Onde o óvulo fica retido
Nove destas gravidezes em cada dez implantam-se na trompa. As restantes são mais raras e mais perigosas: no ovário, no colo do útero, na cicatriz de uma cesariana anterior, no ponto em que a trompa entra na parede uterina e, raramente, solta no abdómen. No conjunto, uma ou duas gravidezes em cada cem são ectópicas.

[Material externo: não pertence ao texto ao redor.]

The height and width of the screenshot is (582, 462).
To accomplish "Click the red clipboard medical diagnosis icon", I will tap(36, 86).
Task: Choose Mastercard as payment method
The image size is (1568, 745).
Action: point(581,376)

Porque não se pode transferi-la para o útero é a pergunta que surge sempre: o embrião já invadiu a parede do órgão juntamente com os vasos, e separá-lo sem o destruir é impossível — não existe em país nenhum uma cirurgia de transferência. Os sintomas costumam aparecer entre a quarta e a décima segunda semana, mais frequentemente entre a sexta e a oitava; até aí a mulher pode não sentir nada e o achado surge por acaso na primeira ecografia. Por isso uma observação precoce faz sentido mesmo quando corre tudo bem.

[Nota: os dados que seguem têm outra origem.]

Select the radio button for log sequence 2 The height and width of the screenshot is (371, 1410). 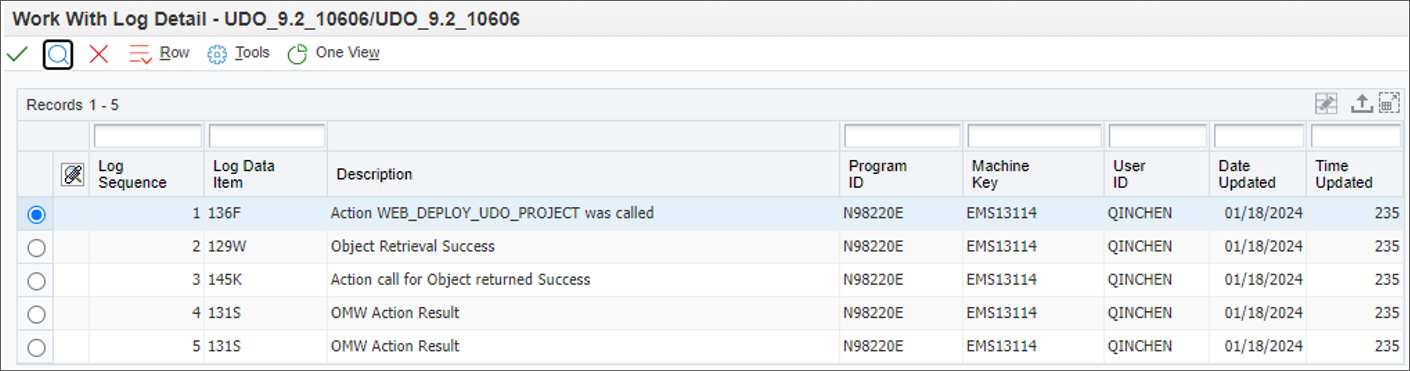(37, 247)

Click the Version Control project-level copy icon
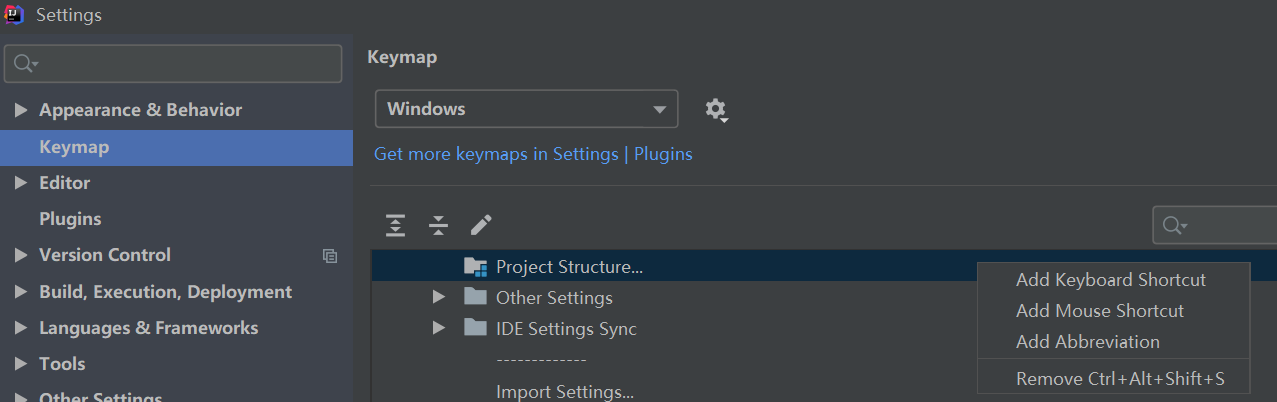[330, 256]
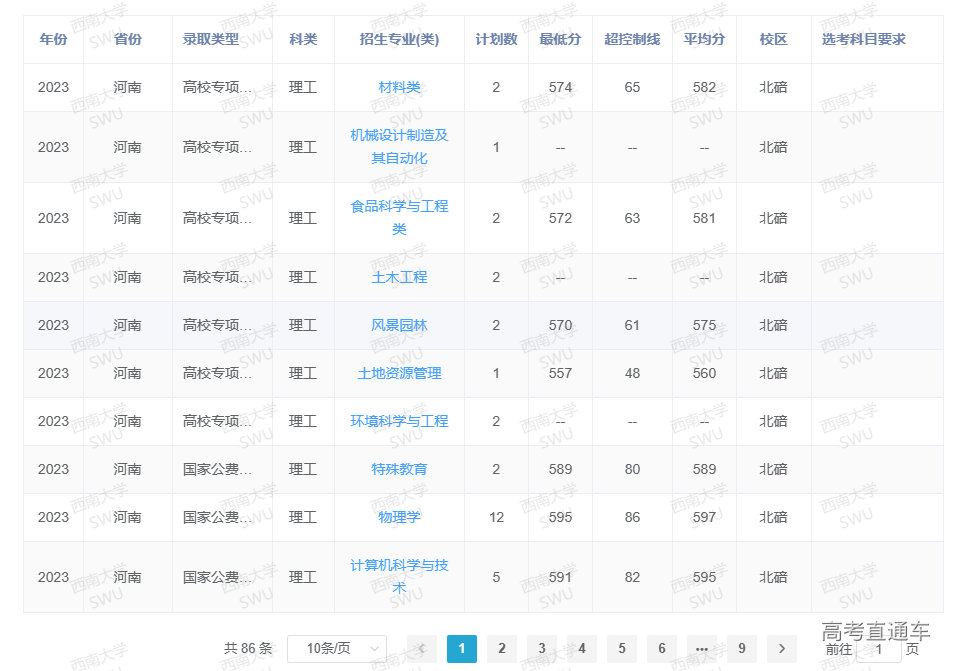Go to page 2 of results
The image size is (959, 671).
click(501, 648)
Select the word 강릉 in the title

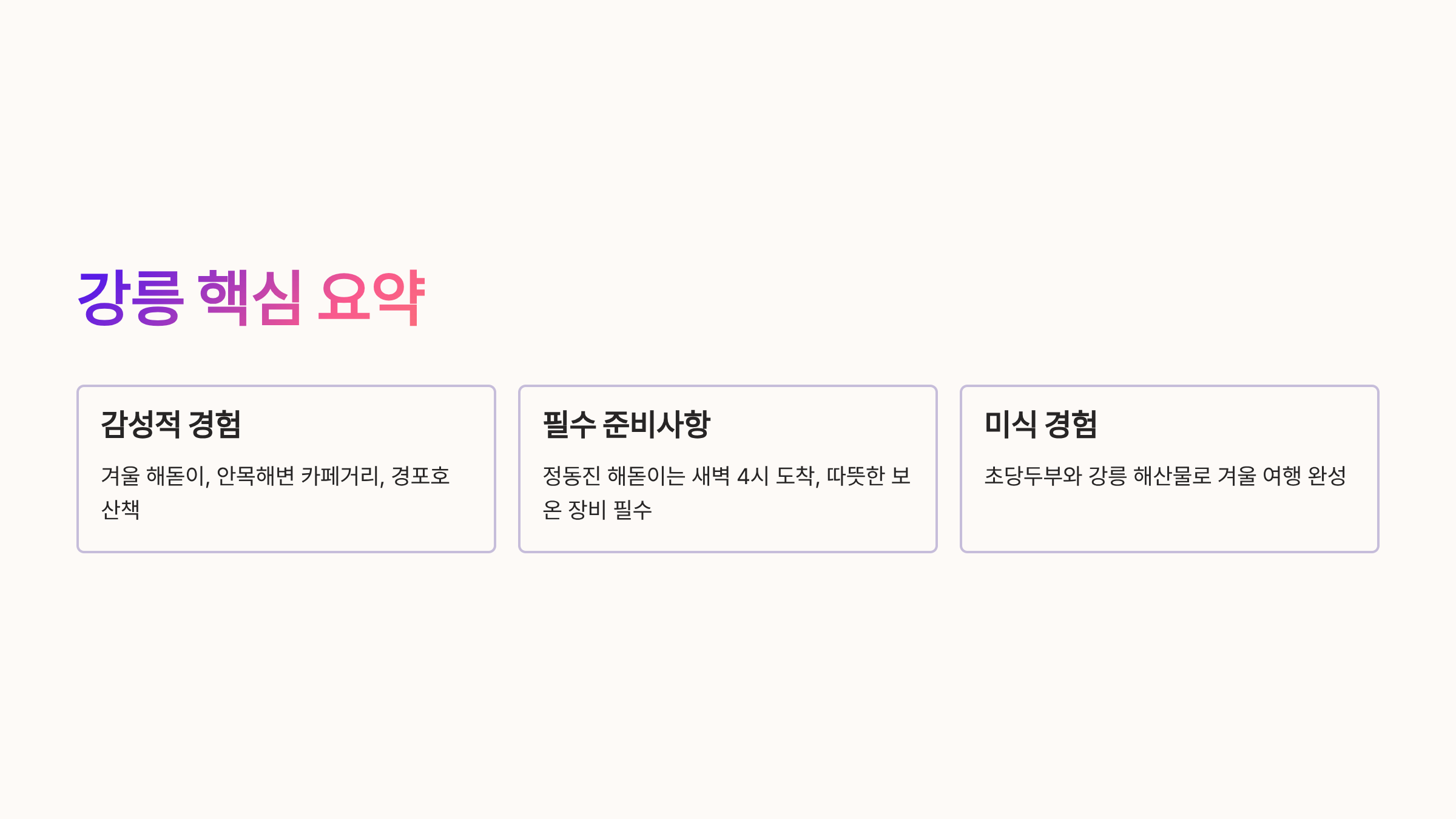click(x=130, y=297)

Os primeiros sinais e quando surgem
Isolado, nenhum sinal diz grande coisa: as dores baixas e as perdas escassas também acontecem em gravidezes que decorrem bem. O que alerta é o conjunto e, sobretudo, o facto de as sensações serem invulgares para aquela mulher.

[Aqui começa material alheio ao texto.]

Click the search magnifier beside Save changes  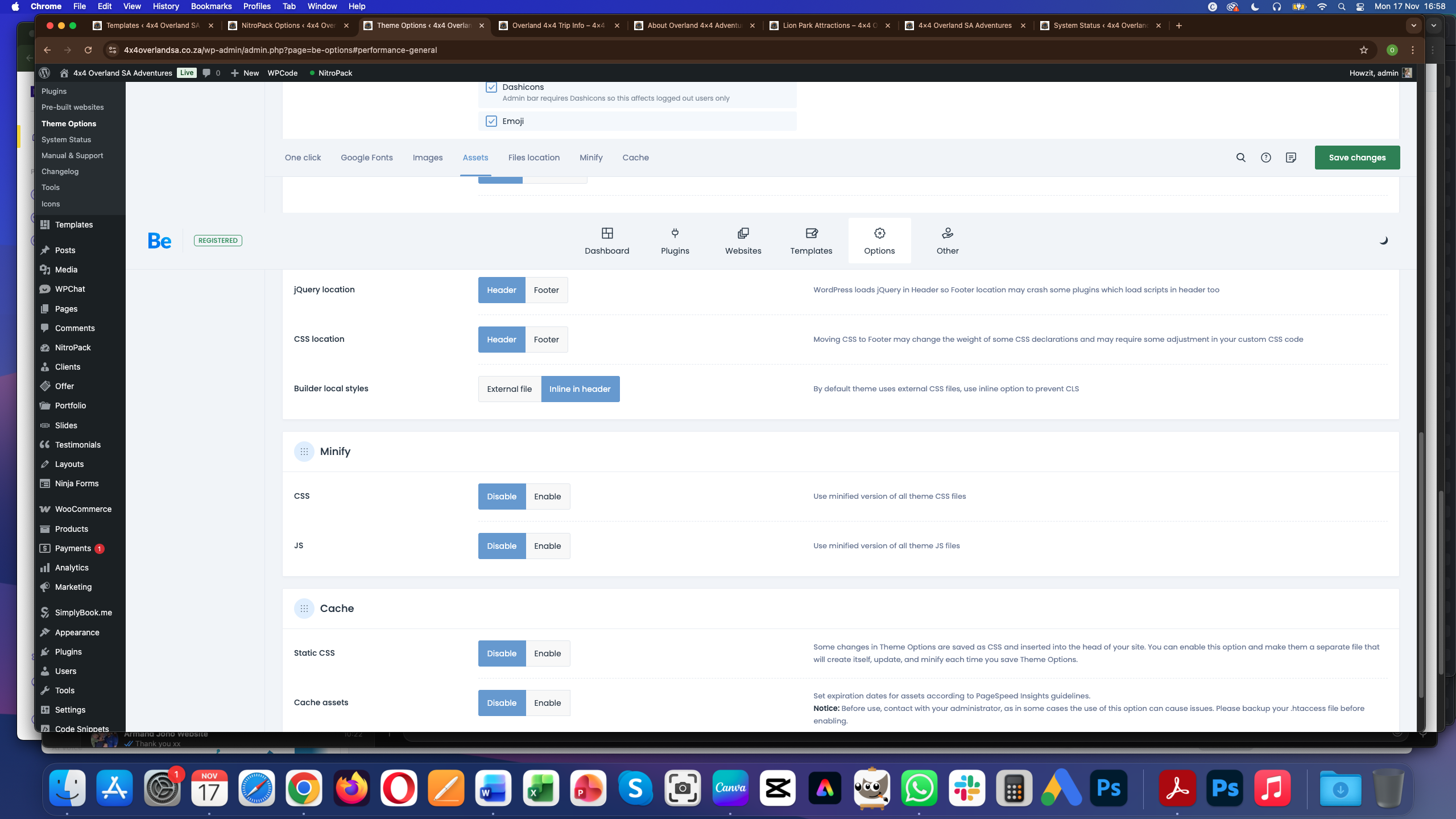pos(1240,158)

- Dor baixa de um só lado. Pode instalar-se devagar ou surgir de repente, manter-se constante ou vir por ondas; o pormenor revelador é que não muda de lado e não se parece com as cólicas da menstruação.
- Perdas de sangue diferentes do habitual. Muitas vezes escuras, acastanhadas, aquosas, que começam e param. É fácil confundi-las com uma menstruação fraca e nem sequer suspeitar de gravidez: assim se perde o tempo mais valioso.
- Dor que sobe ao ombro. Sente-se em cima, na ponta do ombro, onde este encontra o pescoço, e agrava-se muitas vezes deitada. É provocada pelo sangue acumulado no abdómen a irritar o diafragma: quando aparece, a hemorragia já começou.
- Desconforto na casa de banho. Dor ou pressão no reto ao evacuar, vontades falsas, ardor ao urinar, dejeções moles. O corpo interpreta o sangue acumulado na pelve como um intestino cheio.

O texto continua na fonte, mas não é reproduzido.